The lack of clarity on EU-UK trade is likely to be a far greater impediment to rapid FTA conclusion for the UK than the comparatively minor issue of WTO schedule uncertainty.
Didn’t Minister Fox tell Parliament this schedule thing wasn’t going to be an issue?
On October 26, Angus McNeil MP the Chair of the UK House of Commons International Trade Committee was critical of Minister Fox. He said the Minister had, in July testimony before the Committee, offered assurances the UK’s schedule process would be quick and easy when in fact we now know it faces a host of objections both substantive and political.
I try to stay away from politics on this blog, but I’ll say two things.
First, Minister Fox unquestionably knew well before July that Members had objections to at least the quota splitting methodology. The trade ministers of other countries have been delivering this message personally for well over a year, and a jointly signed letter in September 2017 from Argentina, Brazil, Canada, New Zealand, the US and Uruguay made things pretty clear.

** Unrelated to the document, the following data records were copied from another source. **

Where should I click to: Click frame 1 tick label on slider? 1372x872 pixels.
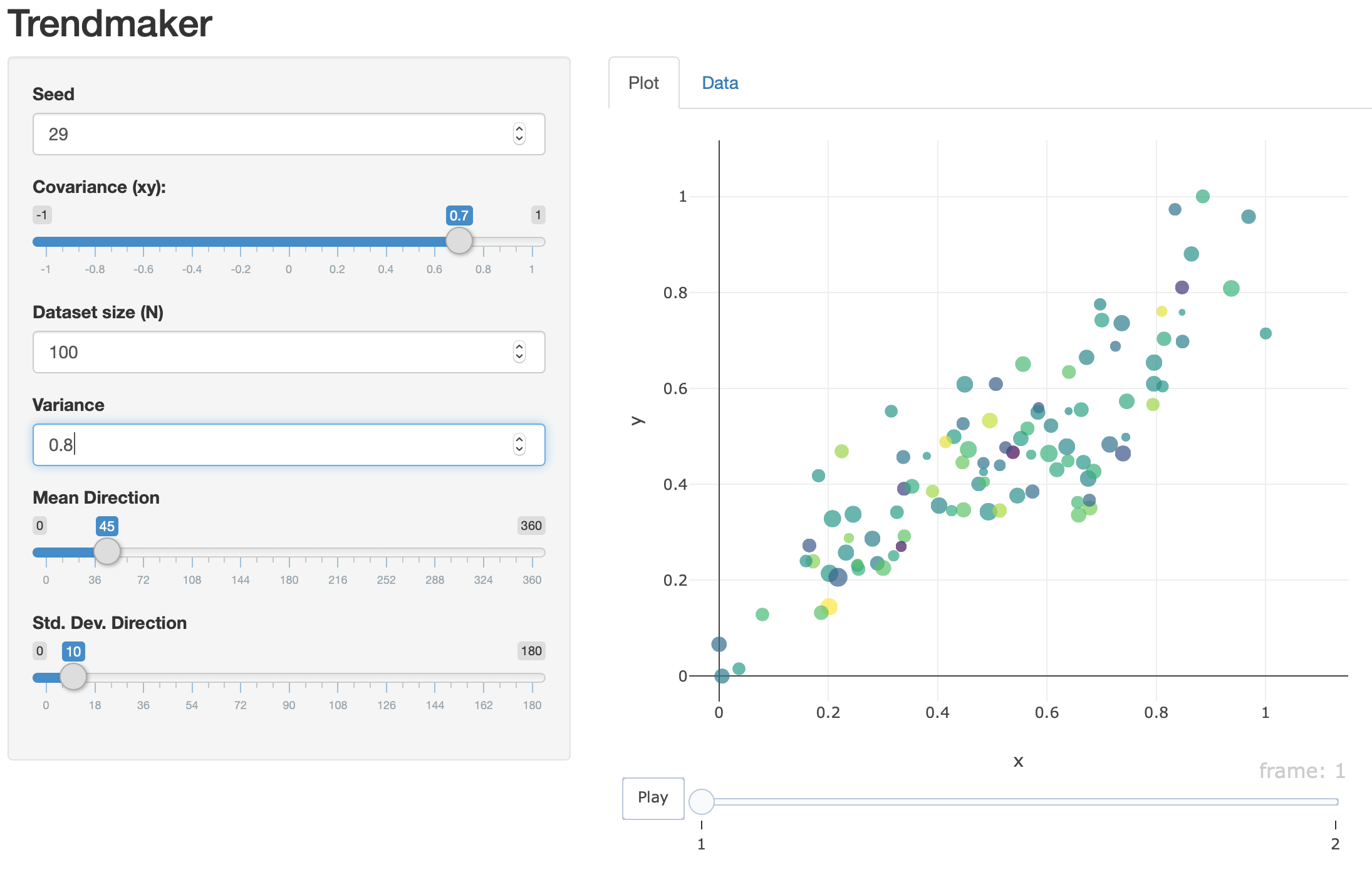tap(702, 843)
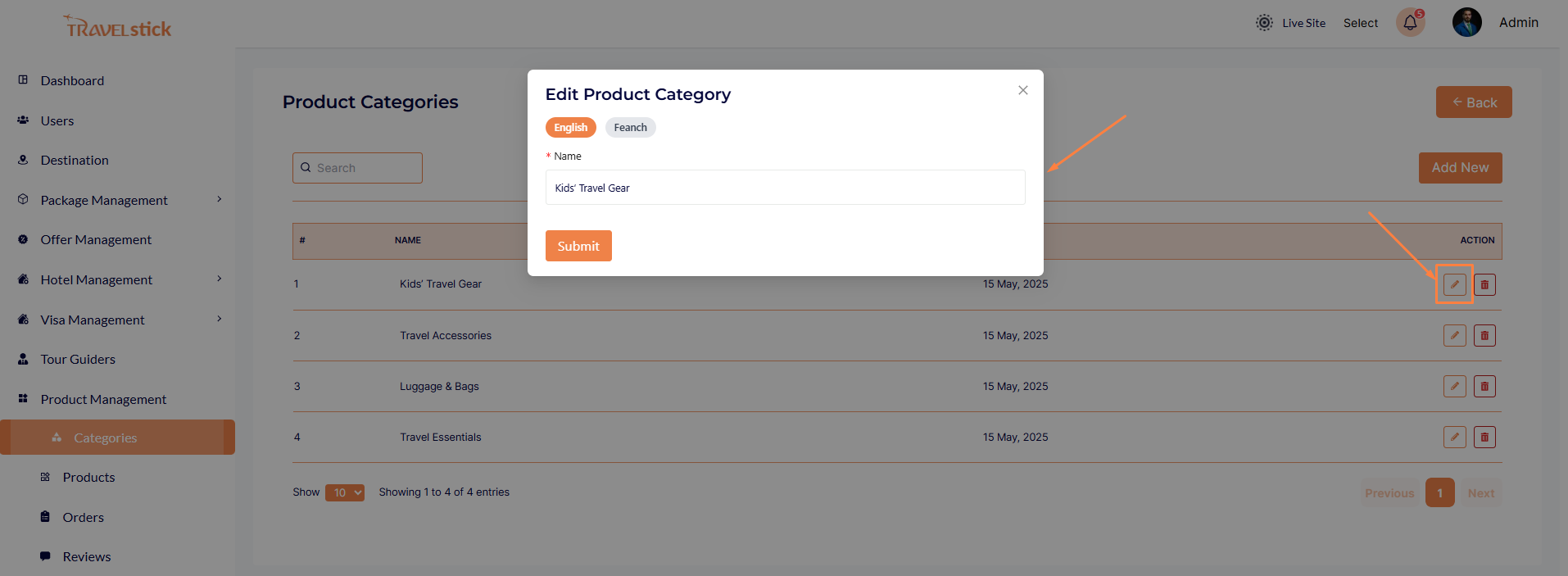The image size is (1568, 576).
Task: Click trash icon for Kids' Travel Gear
Action: pos(1484,284)
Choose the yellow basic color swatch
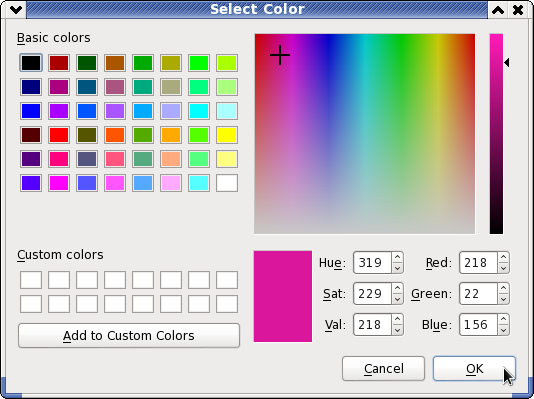Image resolution: width=534 pixels, height=399 pixels. click(227, 135)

Second, if one were being maximally charitable to Minister Fox one could argue that the UK’s position required him to take a positive outlook. The UK’s formal argument was basically that their approach to splitting quotas based on past trading patterns was so fair that no reasonable country could possibly take issue with it. To say on the record therefore that objections might come anyway would be to either admit the less than unimpeachable nature of the UK approach or to accuse other WTO Members of being unreasonable.
I’m not convinced.
Sorry. I really don’t have a view on this issue and it’s not my field. This is really a question for the British voters, of which I am not one.
So give it to me straight nerd, should I care about this?
I still don’t think you should be massively emotionally invested in whether the UK Schedule is certified or not. It likely won’t be for years and you likely won’t notice.
What I would keep an eye on, especially if you work in one of the impacted sectors, is what the UK might offer as compensation as part of the Article XXVIII and potentially to buy its way back into the GPA.
As always though, my advice to UK citizens is to keep your eyes firmly on the main game: the future of trading arrangements between the UK and EU. Compared to that, everything else is a house fire on Pompeii while Mount Vesuvius is erupting.